In November 2007, Svensson said that the engine had been ported to the Wii, writing that "there are still several systems getting set up properly but there's most definitely a Wii-driven Amaterasu running around Wii-rendered environments as we speak". He confirmed that unlike in the PlayStation 2 version, all of the text will be skipable. A listing posted at Capcom's website for the game in February 2008 revealed that the Wii version would support 480p and widescreen output, and IGN confirmed that the motion sensing of the Wii Remote would be used to perform the Celestial Brush features within the game. IGN's hands-on cited small changes to the game such as additional motion-sensing controls using both the Wii Remote and Nunchuck attachment, and the ability to skip cutscenes, but reported no other changes in content of the game.

Svennson noted that Capcom would not use television advertising for Ōkami on the Wii, but would use online marketing, including art contests and a new website with "all sorts of things for fans to use to make stuff". This site was made live on 3 April 2008, featuring wallpapers, character artwork, and fan-created art for the game. Svennson further noted that "if [Ōkami for the Wii] did the numbers that we did on the PS2, I'd be very happy. This doesn't need to be a mainstream success for this to be a success for the company".

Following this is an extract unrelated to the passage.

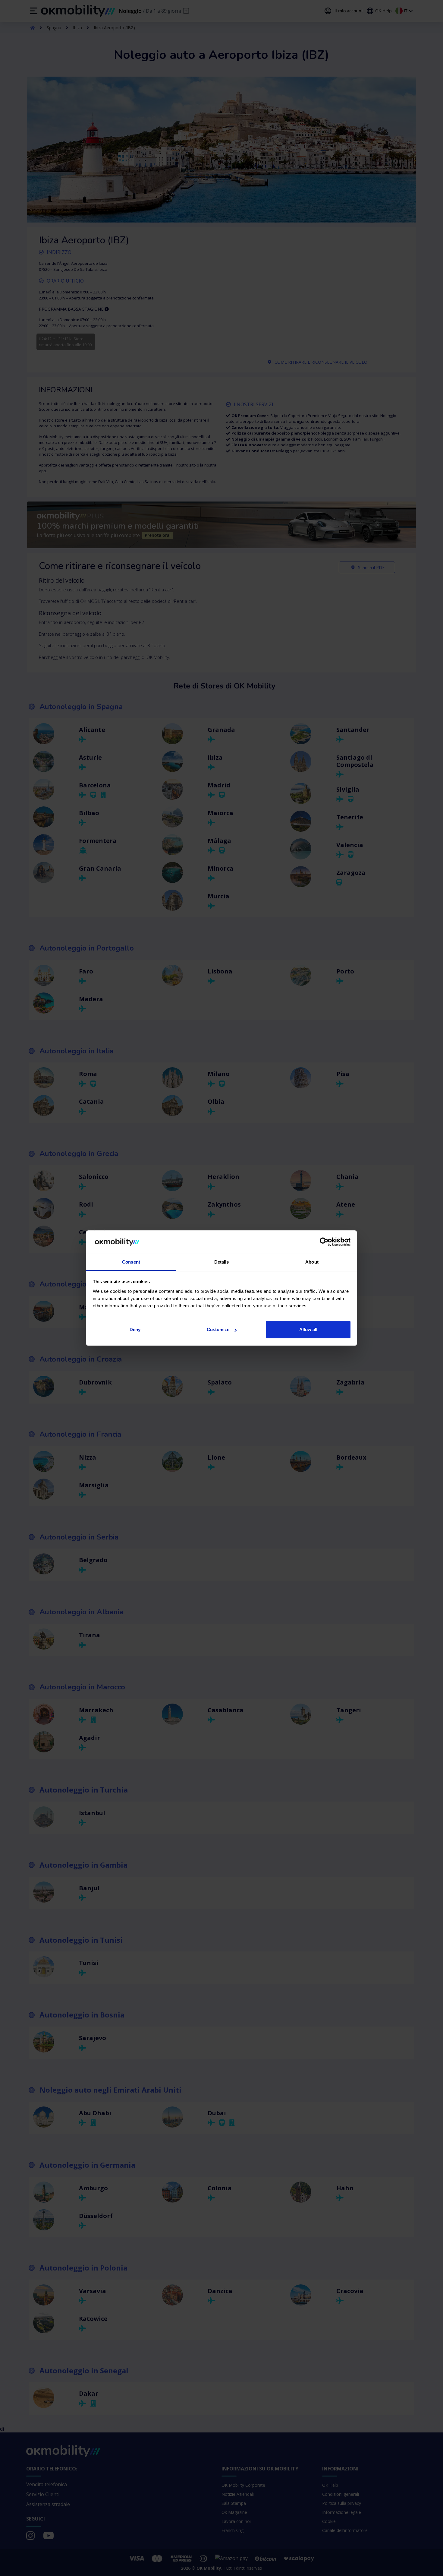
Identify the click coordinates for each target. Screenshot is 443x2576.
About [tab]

A paper parchment filter applied to all on-screen elements that is readily apparent in the PlayStation 2 version is in the Wii version, but the effect is much less significant. To help with drawing with the Celestial Brush, two different buttons on the Wii controllers have brush functionality; one button provides free-form strokes, and the other draws a straight line from the starting point.

Following a delay, the Wii port of Ōkami was released in North America on 15 April 2008, Australia on 12 June, Europe on 13 June, and Japan on 15 October 2009.

The final credits that is in the PlayStation 2 version of the game was removed from the Wii version, much to Kamiya's regret as it removed the omoi, "a combination of thoughts, emotions, and messages": "[The staff roll was] the omoi of everyone who worked on the project, put together in a moment of bliss held out just for those who completed the journey. It was a special staff roll for a special moment. And now it is gone. All of it. ...It's incredibly disappointing and sad". A Capcom representative stated that the credits, a pre-rendered movie, had the Clover Studio logo within it, and they had "no legal right to use the Clover logo in a game they were not involved with directly". Since they lacked the source to the credits, they opted to remove them entirely from the game. Ready at Dawn's co-founder Didier Malenfant claimed that the Wii version of Ōkami took up much more space on the game media than the PlayStation 2 version, and that the movie was cut in order to fit everything on a single game disc. The credit sequence was restored in the Japanese release of the Wii version and revealed that the port was co-developed by Tose, having provided additional planners, designers, programmers, and test players. The images from the credits, although not the credits themselves, are still available as unlockable art.

Players have discovered that the cover of the North American Wii version of Ōkami includes a watermark from IGN, and traced the source to an image taken from IGN's site. To make up for the error, Capcom offered for a limited time to replace the cover with one of three high-resolution covers free of charge to users in North America. Because of delays in fulfilling the offer, Capcom shipped copies of all three covers to those that registered. The company has since discontinued the offer, but has made the cover images available worldwide in high-quality PDF files for users to download and print themselves. The European PAL version of the cover has no such error.

===High-definition remaster===
In 2012, Capcom unveiled a high-definition remastering of the game, Ōkami HD (Ōkami Zekkei-ban; roughly translated, Ōkami Magnificent Version), to be released worldwide for PlayStation 3 on 30 and 31 October the same year; a retail product was released in Japan, while the game is available for download through the PlayStation Network in Europe and North America only. The remastered edition supports the PlayStation Move peripheral, and Trophy support has been added. While the remastered edition restored the ending credits sequence of the original PS2 release, the Clover Studio logo was removed and the ending song, "Reset", was replaced on non-Japanese copies by an instrumental remix of the Ryoshima Coast background music. The remastering was done between Capcom and HexaDrive, who had previously worked on the high-definition remastering of Rez.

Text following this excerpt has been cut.